INSTRUCTION:
Copy the rows below word for word, beginning with the line that contains "coordinates (1327, 941)." and ending after the line that contains "coordinates (70, 666).".
* START *
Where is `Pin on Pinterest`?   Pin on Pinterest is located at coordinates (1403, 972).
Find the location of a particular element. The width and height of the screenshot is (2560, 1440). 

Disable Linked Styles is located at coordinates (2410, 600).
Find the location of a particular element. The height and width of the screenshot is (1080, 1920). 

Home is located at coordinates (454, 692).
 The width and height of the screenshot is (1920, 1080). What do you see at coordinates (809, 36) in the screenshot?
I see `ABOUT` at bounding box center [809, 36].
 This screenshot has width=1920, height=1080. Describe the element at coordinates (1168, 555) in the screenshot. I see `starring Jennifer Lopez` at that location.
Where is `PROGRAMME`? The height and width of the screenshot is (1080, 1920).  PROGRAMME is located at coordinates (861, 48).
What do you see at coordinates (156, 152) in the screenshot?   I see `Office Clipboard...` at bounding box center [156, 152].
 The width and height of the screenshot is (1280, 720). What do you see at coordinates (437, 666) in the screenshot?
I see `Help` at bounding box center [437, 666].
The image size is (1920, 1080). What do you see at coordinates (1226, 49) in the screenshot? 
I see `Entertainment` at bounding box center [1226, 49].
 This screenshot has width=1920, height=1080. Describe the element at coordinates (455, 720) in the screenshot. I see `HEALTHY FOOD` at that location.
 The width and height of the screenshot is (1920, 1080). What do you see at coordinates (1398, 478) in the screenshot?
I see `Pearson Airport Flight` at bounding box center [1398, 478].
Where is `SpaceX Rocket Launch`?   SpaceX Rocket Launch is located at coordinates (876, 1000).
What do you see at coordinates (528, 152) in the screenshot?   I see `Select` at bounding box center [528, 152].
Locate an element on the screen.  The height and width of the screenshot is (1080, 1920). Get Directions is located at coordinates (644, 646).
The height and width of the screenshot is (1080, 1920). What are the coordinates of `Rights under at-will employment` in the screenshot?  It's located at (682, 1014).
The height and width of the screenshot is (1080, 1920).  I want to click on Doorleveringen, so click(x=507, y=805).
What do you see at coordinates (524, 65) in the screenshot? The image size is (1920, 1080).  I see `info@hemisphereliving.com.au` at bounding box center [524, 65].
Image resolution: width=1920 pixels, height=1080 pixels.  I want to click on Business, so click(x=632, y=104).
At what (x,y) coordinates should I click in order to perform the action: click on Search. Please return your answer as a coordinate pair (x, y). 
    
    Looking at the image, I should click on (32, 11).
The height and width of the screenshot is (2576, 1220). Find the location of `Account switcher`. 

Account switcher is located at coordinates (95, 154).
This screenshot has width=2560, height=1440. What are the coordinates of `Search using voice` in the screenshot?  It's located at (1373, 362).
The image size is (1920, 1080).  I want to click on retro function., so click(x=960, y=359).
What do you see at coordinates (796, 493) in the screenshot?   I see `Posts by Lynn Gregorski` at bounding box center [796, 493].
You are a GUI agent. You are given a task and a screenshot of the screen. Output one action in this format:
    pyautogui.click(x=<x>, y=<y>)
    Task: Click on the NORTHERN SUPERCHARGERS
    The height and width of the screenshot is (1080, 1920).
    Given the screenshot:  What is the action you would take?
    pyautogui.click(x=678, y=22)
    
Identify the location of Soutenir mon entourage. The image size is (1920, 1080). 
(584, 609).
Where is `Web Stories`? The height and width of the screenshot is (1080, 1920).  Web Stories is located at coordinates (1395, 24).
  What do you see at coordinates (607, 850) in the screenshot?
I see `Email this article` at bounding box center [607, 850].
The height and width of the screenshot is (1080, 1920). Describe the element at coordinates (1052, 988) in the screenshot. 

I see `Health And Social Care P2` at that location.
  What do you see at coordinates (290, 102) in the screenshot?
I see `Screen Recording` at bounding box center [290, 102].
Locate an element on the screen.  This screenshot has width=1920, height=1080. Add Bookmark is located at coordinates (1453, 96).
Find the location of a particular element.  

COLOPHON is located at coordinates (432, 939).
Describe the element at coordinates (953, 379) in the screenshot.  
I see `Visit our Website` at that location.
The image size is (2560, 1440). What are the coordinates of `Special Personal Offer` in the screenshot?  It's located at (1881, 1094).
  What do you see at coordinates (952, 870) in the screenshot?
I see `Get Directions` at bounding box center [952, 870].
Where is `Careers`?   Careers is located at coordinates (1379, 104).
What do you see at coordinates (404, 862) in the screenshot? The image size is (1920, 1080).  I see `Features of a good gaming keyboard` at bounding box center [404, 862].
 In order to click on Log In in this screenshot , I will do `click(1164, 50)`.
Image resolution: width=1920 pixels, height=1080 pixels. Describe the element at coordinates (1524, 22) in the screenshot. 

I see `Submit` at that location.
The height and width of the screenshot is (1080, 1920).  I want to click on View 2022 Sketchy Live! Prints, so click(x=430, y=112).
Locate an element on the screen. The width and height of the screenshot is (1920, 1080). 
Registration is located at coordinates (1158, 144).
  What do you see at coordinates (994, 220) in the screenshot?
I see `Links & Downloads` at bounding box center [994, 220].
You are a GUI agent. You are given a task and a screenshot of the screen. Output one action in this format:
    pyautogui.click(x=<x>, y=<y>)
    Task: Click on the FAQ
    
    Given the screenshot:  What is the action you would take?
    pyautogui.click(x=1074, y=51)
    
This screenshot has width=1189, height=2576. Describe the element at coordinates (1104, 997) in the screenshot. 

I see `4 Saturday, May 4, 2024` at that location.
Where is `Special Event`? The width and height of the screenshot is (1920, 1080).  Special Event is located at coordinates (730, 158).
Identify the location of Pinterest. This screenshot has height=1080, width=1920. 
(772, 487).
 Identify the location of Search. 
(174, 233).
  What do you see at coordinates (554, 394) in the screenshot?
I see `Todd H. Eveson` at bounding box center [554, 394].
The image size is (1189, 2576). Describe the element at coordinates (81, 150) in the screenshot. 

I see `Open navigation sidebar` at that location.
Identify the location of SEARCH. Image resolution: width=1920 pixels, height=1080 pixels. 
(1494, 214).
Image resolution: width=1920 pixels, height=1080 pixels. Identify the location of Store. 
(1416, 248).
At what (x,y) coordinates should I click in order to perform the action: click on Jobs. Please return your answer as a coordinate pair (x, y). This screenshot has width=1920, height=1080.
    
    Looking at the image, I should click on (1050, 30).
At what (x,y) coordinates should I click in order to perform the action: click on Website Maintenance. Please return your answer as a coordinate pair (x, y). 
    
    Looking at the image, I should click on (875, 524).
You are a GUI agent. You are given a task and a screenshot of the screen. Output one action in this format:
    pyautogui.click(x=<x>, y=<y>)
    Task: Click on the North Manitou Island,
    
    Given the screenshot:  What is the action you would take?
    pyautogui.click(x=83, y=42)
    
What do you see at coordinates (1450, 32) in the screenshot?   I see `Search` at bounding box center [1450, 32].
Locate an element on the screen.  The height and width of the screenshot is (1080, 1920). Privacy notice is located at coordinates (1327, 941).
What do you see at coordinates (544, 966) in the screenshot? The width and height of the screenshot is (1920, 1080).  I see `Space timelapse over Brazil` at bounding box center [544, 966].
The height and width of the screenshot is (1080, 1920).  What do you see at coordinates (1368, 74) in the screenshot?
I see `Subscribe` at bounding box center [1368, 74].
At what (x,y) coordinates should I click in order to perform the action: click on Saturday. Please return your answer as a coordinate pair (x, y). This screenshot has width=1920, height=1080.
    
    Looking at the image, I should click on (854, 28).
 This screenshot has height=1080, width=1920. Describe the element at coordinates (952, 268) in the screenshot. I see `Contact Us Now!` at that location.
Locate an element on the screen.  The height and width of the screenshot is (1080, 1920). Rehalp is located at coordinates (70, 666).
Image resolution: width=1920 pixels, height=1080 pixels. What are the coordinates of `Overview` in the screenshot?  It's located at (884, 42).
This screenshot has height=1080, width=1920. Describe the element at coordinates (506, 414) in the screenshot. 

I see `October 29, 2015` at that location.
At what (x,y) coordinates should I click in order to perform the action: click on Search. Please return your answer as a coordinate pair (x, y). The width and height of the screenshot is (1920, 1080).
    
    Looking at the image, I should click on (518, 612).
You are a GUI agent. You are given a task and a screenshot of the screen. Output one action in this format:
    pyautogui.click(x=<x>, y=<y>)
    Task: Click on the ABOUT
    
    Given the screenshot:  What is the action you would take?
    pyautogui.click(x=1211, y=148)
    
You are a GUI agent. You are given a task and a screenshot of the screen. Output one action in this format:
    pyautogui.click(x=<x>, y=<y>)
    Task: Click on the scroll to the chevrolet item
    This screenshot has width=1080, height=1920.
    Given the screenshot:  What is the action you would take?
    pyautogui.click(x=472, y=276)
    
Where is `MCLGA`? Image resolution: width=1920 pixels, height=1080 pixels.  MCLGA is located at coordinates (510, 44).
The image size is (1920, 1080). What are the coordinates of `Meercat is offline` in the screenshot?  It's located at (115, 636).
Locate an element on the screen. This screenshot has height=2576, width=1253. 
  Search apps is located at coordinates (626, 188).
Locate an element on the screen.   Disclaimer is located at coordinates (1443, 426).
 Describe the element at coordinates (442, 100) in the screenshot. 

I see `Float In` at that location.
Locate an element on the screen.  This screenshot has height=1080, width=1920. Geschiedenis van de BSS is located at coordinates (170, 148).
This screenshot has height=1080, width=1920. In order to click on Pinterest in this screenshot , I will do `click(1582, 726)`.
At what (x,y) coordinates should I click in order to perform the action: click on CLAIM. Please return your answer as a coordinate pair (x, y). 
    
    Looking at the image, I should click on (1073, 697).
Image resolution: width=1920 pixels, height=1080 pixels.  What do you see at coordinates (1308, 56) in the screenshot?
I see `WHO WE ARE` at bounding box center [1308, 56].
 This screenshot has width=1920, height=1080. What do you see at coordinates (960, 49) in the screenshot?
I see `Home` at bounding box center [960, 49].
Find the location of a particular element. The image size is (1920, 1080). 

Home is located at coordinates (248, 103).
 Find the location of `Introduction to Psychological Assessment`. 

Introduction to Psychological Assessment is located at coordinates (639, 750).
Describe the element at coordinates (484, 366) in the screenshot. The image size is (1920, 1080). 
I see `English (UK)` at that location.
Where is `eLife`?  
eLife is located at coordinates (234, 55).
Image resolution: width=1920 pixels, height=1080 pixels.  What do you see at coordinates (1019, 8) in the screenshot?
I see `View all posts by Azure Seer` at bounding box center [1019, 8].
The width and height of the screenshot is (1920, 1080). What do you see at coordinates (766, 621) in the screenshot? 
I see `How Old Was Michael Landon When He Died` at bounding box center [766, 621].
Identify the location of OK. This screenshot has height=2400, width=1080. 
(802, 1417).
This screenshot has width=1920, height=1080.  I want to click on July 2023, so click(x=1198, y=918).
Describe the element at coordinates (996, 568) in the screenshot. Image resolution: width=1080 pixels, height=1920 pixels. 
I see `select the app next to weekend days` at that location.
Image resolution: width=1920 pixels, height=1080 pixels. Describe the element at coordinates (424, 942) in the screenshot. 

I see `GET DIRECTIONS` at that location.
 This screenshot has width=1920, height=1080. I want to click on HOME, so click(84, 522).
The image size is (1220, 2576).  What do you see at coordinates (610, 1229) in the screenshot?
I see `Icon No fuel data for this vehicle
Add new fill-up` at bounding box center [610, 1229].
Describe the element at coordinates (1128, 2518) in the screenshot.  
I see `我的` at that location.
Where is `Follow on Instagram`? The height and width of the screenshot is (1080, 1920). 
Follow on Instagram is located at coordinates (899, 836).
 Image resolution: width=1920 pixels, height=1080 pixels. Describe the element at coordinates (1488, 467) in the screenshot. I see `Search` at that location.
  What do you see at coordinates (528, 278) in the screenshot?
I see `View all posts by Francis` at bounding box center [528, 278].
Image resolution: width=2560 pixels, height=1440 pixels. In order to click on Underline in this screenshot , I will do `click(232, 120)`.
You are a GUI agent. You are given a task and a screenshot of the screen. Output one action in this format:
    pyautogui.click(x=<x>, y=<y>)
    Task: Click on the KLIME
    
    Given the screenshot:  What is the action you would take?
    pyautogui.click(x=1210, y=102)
* END *
REPLY:
Locate an element on the screen.  The height and width of the screenshot is (1080, 1920). Privacy notice is located at coordinates (1327, 941).
What do you see at coordinates (544, 966) in the screenshot? The width and height of the screenshot is (1920, 1080).  I see `Space timelapse over Brazil` at bounding box center [544, 966].
The height and width of the screenshot is (1080, 1920).  What do you see at coordinates (1368, 74) in the screenshot?
I see `Subscribe` at bounding box center [1368, 74].
At what (x,y) coordinates should I click in order to perform the action: click on Saturday. Please return your answer as a coordinate pair (x, y). This screenshot has width=1920, height=1080.
    
    Looking at the image, I should click on (854, 28).
 This screenshot has height=1080, width=1920. Describe the element at coordinates (952, 268) in the screenshot. I see `Contact Us Now!` at that location.
Locate an element on the screen.  The height and width of the screenshot is (1080, 1920). Rehalp is located at coordinates (70, 666).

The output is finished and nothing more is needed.